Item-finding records

= = = = = = =

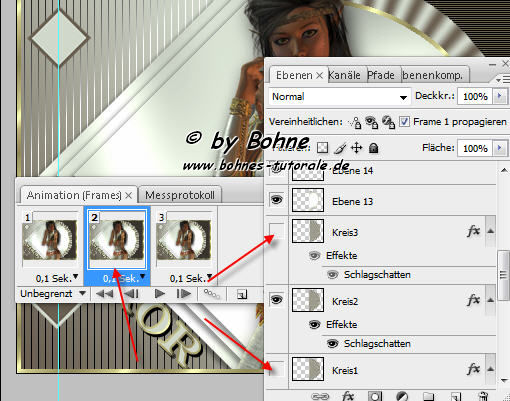Add layer mask from the Layers panel bottom
Image resolution: width=510 pixels, height=401 pixels.
(x=375, y=396)
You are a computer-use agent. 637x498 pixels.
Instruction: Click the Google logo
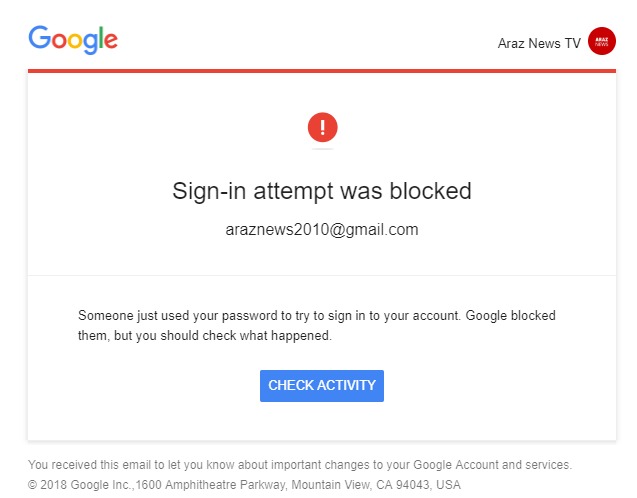pos(73,39)
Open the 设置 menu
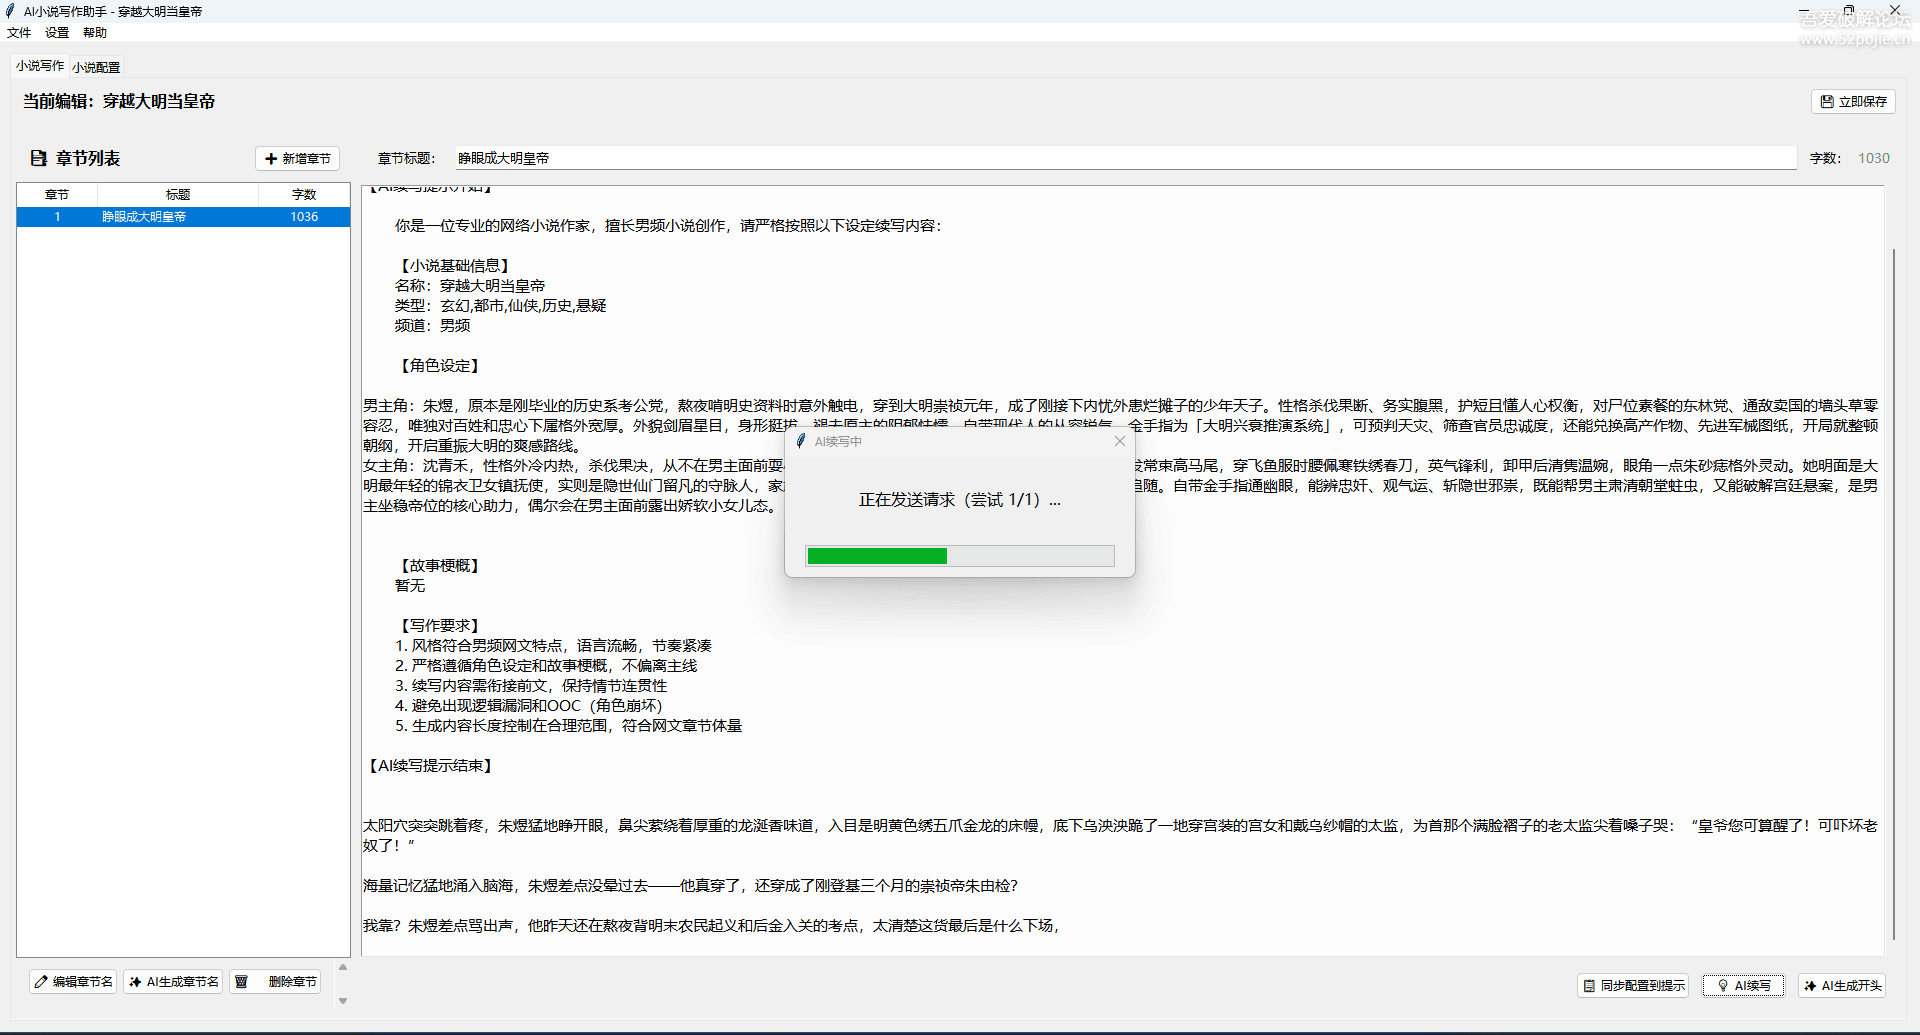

= = = = = = =

| PROBLEM |
Put the lines above into a numbered list, omitting blank lines and leaving out the pictures.

| FINAL RESULT |
1. Add layer mask from the Layers panel bottom
2. Image resolution: width=510 pixels, height=401 pixels.
3. (x=375, y=396)
4. You are a computer-use agent. 637x498 pixels.
5. Instruction: Click the Google logo
6. pos(73,39)
7. Open the 设置 menu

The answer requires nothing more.